The agency said it was progressing smoothly after the completion of two crucial stages in the process of distributing the land; the identification of 6,212 qualified beneficiaries; and the segregation survey in the country’s biggest sugar estate owned by President Aquino’s family.
Agrarian Reform Secretary Virgilio De Los Reyes also noted that other activities required in the land distribution process, such as the valuation work by the Land Bank of the Philippines, were “right on schedule and near completion.”
“We remain confident that the Department, despite the inherent difficulties and challenges in the process, will meet its self-imposed deadline of distributing the land to qualified beneficiaries in Hacienda Luisita by the middle of this year,” De Los Reyes said in a news release.
He said the process of identifying the farmer-beneficiaries took up a significant amount of time and resources, and the agency had to deploy additional personnel from various regional offices in order to accomplish the task.
De Los Reyes, who was criticized by agrarian reform advocates over the slow pace of the land distribution, described the process as a “difficult undertaking,” as the department had to check and recheck records from 23 years ago to determine the legitimacy of the claims.
“This took a considerable amount of time as we had to reconcile data from various records,” said De Los Reyes. “We had to be very meticulous as this will affect thousands of people,” he said.
With the finalization of the master list and the segregation survey, De Los Reyes said two of the most difficult steps in the acquisition process were already accomplished.
The DAR recently submitted a report to the Supreme Court detailing all the activities it had undertaken to comply with the Court’s directive to distribute farm lots in Hacienda Luisita to qualified beneficiaries of the Comprehensive Agrarian Reform Program (Carp).
The 13-page report, signed by DAR Undersecretary for Legal Affairs Anthony Parungao, was the second quarterly report and the fourth compliance report submitted by the DAR to the Supreme Court in the Hacienda Luisita case.
In its report, the DAR said, among other things, that it had contracted the services of the surveying firm F.F. Cruz and Co., in accordance with Republic Act No. 9184, in order to facilitate the distribution of more than 4,000 hectares of land in Hacienda Luisita to qualified farm workers.
The DAR reported that the survey firm completed the aerial photography on Hacienda Luisita on Dec. 27, 2012, while the transformation of the aerial photos into scaled Mosaic plans was finished last January.
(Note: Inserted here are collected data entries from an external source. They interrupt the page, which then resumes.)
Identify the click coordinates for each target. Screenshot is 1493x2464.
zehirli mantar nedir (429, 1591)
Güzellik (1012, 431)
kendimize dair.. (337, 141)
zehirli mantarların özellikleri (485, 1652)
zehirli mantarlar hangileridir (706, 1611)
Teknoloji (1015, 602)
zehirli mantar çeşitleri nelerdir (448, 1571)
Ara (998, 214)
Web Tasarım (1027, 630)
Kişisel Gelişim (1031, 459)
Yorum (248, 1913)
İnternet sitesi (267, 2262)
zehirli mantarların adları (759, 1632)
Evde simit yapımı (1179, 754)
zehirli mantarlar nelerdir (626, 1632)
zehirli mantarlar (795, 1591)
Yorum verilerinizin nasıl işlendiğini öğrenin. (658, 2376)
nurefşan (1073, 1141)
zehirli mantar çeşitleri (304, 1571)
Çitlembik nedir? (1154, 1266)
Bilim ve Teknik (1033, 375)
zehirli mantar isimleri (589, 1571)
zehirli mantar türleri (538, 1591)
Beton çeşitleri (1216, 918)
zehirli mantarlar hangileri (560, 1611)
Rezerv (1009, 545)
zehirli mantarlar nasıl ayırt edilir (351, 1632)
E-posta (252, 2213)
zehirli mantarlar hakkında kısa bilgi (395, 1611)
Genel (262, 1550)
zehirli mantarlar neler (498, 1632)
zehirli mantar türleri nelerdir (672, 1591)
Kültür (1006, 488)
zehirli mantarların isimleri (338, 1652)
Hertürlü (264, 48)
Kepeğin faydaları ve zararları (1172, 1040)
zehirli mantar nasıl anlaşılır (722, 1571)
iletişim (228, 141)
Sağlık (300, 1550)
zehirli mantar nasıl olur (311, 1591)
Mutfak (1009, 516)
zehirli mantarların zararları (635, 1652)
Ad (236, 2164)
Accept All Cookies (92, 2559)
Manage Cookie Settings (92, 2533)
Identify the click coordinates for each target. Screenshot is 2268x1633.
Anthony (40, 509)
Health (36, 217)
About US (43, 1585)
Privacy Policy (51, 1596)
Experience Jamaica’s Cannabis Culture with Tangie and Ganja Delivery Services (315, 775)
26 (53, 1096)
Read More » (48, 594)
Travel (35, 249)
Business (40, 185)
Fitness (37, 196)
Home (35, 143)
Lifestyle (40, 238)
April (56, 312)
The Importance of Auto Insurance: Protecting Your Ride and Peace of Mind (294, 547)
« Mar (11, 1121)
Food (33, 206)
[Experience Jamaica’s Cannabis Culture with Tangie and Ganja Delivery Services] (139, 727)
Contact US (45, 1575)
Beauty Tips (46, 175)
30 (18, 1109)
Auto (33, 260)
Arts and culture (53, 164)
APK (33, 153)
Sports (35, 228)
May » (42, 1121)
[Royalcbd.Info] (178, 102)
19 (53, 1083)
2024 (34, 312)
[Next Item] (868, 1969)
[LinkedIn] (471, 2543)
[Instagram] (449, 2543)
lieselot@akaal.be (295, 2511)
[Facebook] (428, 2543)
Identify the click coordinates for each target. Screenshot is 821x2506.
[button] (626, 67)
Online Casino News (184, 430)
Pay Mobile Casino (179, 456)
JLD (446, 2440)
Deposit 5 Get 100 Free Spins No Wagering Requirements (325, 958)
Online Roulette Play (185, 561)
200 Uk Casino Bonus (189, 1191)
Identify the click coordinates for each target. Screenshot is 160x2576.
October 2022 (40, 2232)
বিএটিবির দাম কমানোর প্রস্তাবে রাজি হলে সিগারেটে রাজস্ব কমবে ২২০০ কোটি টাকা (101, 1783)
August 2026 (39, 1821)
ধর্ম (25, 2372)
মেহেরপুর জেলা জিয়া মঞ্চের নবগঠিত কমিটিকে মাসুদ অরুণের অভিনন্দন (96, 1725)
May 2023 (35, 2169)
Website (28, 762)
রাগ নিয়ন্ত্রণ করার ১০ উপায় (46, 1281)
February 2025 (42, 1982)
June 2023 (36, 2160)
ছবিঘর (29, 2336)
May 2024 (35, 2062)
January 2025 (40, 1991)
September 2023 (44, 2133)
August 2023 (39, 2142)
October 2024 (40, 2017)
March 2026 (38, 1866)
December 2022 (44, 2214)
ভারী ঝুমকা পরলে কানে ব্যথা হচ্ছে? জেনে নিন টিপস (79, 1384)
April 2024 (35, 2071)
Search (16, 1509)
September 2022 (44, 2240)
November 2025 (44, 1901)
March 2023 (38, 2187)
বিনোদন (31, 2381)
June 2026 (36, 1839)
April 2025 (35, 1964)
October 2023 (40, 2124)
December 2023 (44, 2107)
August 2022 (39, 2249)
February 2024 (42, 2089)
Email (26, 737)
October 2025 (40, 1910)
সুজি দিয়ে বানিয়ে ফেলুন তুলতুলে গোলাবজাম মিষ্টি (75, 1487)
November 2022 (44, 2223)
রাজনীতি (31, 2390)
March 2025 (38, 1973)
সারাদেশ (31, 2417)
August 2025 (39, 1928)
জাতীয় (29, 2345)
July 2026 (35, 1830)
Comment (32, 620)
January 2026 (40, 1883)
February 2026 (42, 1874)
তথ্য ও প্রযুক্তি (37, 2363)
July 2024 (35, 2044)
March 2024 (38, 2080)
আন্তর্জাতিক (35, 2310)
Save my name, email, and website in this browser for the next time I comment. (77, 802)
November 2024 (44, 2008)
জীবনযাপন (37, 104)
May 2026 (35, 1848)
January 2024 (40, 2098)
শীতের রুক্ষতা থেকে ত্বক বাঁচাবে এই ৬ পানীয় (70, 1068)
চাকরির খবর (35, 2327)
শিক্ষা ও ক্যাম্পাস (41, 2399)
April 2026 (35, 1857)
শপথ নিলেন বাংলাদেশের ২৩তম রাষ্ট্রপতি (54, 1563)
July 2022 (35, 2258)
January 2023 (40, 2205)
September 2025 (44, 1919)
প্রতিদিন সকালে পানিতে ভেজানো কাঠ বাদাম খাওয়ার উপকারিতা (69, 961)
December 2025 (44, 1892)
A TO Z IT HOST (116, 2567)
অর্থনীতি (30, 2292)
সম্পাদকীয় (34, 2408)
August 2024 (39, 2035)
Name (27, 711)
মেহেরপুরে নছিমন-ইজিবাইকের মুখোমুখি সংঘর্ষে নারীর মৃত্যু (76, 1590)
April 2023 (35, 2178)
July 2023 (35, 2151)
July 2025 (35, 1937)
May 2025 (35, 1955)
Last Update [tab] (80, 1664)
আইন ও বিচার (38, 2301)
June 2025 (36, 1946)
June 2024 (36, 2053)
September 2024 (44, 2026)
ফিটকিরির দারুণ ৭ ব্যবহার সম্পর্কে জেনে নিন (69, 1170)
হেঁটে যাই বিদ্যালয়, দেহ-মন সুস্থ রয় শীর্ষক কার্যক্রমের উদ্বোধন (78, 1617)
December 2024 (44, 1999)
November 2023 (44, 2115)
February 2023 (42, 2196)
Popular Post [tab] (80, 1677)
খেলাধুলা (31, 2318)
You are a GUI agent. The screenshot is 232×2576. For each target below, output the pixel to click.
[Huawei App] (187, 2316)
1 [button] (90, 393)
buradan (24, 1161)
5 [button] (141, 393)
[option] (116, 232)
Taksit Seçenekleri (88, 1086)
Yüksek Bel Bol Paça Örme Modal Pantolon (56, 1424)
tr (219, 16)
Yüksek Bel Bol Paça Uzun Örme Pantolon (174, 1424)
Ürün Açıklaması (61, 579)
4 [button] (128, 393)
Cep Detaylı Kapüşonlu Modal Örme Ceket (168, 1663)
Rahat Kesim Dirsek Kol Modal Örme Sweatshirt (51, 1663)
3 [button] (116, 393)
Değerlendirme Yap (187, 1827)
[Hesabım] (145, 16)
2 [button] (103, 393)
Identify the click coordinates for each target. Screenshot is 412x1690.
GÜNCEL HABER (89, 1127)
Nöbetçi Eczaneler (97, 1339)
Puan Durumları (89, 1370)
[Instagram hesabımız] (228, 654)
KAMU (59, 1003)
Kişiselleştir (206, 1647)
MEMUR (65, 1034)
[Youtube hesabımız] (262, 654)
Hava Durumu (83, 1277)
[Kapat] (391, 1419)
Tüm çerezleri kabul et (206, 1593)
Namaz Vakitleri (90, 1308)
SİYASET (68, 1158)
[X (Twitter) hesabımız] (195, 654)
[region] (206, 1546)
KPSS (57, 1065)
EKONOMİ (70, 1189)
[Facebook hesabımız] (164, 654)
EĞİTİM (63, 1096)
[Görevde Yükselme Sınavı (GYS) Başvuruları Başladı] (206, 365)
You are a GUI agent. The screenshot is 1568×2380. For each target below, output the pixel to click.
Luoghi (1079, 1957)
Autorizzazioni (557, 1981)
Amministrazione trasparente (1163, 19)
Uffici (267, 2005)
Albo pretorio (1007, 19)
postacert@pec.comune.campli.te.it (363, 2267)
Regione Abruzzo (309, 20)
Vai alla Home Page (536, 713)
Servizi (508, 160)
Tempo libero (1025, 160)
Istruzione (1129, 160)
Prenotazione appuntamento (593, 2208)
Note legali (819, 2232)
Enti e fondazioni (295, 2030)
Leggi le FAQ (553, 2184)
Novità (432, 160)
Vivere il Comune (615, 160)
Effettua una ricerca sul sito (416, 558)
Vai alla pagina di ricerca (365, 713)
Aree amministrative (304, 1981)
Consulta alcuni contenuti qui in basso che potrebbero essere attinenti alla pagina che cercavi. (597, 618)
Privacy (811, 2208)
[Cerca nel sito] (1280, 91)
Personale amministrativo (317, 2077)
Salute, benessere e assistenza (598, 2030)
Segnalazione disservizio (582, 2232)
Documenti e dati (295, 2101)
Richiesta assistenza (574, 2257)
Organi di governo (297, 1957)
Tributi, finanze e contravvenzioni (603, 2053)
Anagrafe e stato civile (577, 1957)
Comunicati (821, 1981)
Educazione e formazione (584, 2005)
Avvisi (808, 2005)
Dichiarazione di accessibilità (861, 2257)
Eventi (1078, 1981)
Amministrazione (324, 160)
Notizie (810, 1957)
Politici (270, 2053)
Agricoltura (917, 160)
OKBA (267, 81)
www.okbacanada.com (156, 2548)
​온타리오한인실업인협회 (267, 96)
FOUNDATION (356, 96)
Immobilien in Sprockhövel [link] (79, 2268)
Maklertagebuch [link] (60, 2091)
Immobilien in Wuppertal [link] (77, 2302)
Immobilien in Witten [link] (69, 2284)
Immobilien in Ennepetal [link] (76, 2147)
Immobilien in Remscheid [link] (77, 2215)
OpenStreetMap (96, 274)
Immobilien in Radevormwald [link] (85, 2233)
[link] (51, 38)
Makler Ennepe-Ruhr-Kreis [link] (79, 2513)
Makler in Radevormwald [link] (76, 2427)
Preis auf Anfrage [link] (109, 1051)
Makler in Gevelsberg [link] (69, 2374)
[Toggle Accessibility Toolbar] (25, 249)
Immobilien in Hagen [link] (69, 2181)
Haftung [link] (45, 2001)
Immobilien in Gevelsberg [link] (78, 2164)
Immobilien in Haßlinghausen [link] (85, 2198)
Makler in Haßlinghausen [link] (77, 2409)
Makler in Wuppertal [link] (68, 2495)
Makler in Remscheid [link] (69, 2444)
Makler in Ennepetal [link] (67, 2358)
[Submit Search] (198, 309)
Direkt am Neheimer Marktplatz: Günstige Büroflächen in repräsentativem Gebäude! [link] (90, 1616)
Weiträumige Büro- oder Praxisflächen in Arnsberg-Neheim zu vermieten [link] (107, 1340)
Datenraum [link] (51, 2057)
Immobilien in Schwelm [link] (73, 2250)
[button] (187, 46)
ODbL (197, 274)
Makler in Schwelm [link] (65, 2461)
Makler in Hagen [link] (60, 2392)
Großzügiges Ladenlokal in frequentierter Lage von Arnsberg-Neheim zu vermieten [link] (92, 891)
This was used as the basis for the field work on the segregation survey.
In 1988, when the Carp took effect, the owners of Hacienda Luisita gave the farmers an option to own shares of stock instead of land in what was seen as an attempt to circumvent the law.
After a prolonged court battle, in 2012, the Supreme Court upheld with finality the decision of the Presidential Agrarian Reform Council in 2005 to scrap the stock distribution option of Hacienda Luisita.
The court ordered the distribution of 4,915 hectares of the estate to 6,296 farm workers.